Darfur (previously called Janjaweed) is a 2009 American war drama film directed by Uwe Boll concerning the War in Darfur, starring David O'Hara, Kristanna Loken, Billy Zane and Edward Furlong. The film was also released as Attack on Darfur.

== Plot ==
Six Western journalists visit a small village in Darfur in western Sudan under the escort of a squad of soldiers of the African Union (AU) peacekeeping mission. When they learn the brutal state sponsored militia called the Janjaweed are heading towards the village, they are faced with an impossible decision: leave Sudan and report the atrocities to the world, or risk their own lives and stay in the hopes of averting a certain slaughter.

While most of them flee back to their base, two of the journalists, Freddie Smith, and Theo Schwartz, decide to stay behind along with the Nigerian Army commander of the AU unit, Captain Jack Tobamke, to try to save the villagers when the Arab Janjaweed enter the village and begin to indiscriminately kill all the Black African men, women, and children. Despite their efforts to save some villagers, Captain Tobamke, Theo, and Freddie are all killed one by one in the subsequent shootout with the Janjaweed, but not before killing or wounding a few dozen of the savage militia. The surviving Janjaweed then burn the village to the ground and move on, presumably to continue their genocide rampage across the Darfur landscape.
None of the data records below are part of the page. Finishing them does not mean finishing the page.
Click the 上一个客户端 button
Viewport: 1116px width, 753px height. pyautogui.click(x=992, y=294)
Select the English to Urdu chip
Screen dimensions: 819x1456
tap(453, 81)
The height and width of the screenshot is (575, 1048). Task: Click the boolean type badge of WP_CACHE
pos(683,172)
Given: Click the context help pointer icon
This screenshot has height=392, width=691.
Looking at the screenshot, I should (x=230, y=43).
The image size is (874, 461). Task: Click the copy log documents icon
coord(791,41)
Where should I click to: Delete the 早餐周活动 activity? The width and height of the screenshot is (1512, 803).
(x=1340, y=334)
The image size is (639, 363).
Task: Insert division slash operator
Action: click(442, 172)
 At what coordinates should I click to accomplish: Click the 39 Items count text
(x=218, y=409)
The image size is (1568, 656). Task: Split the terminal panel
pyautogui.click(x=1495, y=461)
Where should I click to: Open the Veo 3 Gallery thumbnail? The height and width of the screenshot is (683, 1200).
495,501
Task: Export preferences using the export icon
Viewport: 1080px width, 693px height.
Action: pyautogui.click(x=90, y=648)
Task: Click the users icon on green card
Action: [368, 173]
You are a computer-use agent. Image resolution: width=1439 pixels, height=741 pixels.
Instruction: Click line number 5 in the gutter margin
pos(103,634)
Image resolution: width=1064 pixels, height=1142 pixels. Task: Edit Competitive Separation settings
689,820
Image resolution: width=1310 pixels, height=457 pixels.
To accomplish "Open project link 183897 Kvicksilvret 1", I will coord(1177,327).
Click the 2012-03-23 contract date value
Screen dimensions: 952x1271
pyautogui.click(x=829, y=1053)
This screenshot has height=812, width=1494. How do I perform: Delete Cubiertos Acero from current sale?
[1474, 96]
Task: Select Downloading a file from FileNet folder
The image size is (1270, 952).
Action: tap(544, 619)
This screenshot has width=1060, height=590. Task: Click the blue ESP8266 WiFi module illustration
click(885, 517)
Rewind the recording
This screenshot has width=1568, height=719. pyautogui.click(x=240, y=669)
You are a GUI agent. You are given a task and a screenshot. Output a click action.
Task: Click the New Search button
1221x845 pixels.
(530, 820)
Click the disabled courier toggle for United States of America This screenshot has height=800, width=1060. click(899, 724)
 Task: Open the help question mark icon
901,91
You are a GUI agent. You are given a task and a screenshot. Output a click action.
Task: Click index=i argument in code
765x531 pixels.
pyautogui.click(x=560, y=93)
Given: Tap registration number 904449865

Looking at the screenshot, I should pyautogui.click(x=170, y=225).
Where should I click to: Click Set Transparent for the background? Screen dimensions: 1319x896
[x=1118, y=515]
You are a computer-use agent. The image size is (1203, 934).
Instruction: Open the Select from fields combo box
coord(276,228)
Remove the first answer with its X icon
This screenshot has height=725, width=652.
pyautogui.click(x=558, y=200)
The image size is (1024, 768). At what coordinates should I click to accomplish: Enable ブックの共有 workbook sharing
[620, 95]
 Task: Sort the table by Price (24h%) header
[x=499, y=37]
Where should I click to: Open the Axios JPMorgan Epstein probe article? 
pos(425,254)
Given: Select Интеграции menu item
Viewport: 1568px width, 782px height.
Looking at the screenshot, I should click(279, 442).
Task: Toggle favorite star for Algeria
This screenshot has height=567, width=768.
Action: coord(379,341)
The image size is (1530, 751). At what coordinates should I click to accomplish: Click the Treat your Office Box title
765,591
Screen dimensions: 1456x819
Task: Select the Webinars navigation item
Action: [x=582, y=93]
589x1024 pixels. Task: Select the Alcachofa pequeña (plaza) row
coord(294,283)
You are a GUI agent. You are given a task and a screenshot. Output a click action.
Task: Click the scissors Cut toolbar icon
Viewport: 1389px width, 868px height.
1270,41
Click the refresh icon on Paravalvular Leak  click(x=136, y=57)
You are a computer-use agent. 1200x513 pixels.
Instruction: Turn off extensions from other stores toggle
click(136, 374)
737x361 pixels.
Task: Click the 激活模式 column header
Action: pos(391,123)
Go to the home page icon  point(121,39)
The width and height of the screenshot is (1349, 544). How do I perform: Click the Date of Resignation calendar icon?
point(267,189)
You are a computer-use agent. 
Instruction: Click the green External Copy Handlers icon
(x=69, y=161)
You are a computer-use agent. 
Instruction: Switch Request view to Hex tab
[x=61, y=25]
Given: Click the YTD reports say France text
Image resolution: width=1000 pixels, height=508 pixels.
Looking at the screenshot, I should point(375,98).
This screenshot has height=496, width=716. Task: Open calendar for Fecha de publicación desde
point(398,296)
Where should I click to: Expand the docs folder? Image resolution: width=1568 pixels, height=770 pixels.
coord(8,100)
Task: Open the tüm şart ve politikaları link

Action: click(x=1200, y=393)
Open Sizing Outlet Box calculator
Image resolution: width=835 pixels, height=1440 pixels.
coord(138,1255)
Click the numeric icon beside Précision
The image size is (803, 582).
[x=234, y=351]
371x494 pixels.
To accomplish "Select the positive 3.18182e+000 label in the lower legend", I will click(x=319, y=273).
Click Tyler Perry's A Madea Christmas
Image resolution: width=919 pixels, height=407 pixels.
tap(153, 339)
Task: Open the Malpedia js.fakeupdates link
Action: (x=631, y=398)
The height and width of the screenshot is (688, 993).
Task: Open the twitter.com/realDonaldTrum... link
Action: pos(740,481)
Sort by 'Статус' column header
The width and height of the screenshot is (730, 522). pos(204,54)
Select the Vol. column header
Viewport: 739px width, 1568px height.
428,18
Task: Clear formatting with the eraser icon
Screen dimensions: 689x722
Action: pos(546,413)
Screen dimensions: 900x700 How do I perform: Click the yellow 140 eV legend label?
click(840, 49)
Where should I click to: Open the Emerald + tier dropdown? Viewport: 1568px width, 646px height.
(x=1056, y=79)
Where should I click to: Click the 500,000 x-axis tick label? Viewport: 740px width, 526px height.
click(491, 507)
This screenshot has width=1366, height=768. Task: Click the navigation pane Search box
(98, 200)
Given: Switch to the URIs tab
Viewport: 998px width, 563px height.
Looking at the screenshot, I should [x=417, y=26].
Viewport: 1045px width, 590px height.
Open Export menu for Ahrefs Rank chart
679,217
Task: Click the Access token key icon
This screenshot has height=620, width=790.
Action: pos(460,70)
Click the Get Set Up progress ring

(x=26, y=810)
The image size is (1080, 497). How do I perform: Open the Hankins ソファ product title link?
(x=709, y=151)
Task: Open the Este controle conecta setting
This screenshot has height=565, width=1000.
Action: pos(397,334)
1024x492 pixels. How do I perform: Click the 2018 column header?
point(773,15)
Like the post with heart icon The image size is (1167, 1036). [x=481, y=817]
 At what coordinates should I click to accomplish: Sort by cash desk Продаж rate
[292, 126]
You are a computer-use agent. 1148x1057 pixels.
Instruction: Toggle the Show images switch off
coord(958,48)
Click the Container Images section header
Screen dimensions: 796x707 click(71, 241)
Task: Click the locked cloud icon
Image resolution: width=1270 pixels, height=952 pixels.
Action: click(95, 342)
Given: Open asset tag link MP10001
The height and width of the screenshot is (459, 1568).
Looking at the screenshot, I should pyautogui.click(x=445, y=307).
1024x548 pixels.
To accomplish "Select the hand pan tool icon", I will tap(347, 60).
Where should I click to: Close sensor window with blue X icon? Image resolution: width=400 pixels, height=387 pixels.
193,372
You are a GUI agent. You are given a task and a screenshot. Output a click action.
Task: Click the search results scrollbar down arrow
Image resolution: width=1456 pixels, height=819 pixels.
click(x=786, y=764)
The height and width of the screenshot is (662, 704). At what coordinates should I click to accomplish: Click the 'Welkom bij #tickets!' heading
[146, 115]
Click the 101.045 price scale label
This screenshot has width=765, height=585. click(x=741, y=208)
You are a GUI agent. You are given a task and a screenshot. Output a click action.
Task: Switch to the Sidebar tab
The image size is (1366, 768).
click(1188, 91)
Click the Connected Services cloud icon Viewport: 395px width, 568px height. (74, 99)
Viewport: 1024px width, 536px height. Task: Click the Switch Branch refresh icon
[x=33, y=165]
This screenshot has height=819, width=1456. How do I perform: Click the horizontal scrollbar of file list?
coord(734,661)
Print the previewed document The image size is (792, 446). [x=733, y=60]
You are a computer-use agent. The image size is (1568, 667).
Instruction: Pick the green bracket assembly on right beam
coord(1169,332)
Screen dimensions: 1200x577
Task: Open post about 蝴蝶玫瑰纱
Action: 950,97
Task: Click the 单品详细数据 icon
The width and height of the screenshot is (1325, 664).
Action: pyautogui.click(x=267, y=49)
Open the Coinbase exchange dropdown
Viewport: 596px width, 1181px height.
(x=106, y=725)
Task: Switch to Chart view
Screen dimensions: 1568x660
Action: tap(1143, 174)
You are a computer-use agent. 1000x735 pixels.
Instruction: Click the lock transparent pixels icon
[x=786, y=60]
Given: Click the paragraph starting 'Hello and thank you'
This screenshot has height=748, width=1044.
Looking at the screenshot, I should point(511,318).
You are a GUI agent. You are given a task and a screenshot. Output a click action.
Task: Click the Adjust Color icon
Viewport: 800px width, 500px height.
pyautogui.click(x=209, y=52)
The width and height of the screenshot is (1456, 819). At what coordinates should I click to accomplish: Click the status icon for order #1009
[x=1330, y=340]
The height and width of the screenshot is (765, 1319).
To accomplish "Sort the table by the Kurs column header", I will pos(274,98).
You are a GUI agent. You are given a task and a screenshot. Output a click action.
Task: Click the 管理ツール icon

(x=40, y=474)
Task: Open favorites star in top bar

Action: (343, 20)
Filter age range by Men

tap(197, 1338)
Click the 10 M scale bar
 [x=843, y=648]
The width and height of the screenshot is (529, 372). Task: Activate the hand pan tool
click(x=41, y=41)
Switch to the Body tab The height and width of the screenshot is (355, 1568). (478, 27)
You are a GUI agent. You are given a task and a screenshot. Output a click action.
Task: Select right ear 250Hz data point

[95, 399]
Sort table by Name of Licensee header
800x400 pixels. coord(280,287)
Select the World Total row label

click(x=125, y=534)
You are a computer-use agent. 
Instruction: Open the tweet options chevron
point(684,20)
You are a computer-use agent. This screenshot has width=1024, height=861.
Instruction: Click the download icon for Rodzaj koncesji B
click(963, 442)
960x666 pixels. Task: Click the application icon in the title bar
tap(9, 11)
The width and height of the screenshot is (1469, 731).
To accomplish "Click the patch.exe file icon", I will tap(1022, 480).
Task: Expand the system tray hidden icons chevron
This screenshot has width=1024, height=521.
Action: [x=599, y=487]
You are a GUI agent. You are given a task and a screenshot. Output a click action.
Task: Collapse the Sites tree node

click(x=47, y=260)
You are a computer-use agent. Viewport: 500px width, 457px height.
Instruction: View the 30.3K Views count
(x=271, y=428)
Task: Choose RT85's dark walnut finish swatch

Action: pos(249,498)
A female member of the journalist team, Malin Lausberg, who had fled with most of the other reporters and AU soldiers during the Janjaweed attack, now returns to the destroyed village the next day with a group of AU soldiers only to find everyone dead, including two of her colleagues. But she finds an infant that Freddie protected by hiding under Theo's dead body as the sole survivor of the massacre. Malin takes the baby with her as she and the rest of the AU troops leave the destroyed village behind.

==Cast==
- David O'Hara as Freddie Smith
- Kristanna Loken as Malin Lausberg
- Billy Zane as Bob Jones
- Edward Furlong as Adrian Archer
- Noah Danby as Theo Schwartz
- Matt Frewer as Ted Duncan
- Hakeem Kae-Kazim as Captain Jack Tobamke
- Sammy Sheik as Janjaweed Commander

== Development ==
Darfur was filmed outside of Cape Town, South Africa in February and March 2009. Boll himself describes the film as "something that's very shocking". Much of the dialogue is improvised by the actors and the film is shot mostly with handheld cameras to convey a sense of realism, similar to Boll's previous films Stoic and 1968 Tunnel Rats.

==Reception==
In September 2010 Darfur won the New York International Independent Film and Video Festival prize for the best international film.

Human rights activist John Prendergast and Amnesty International were both reported to be impressed with the film.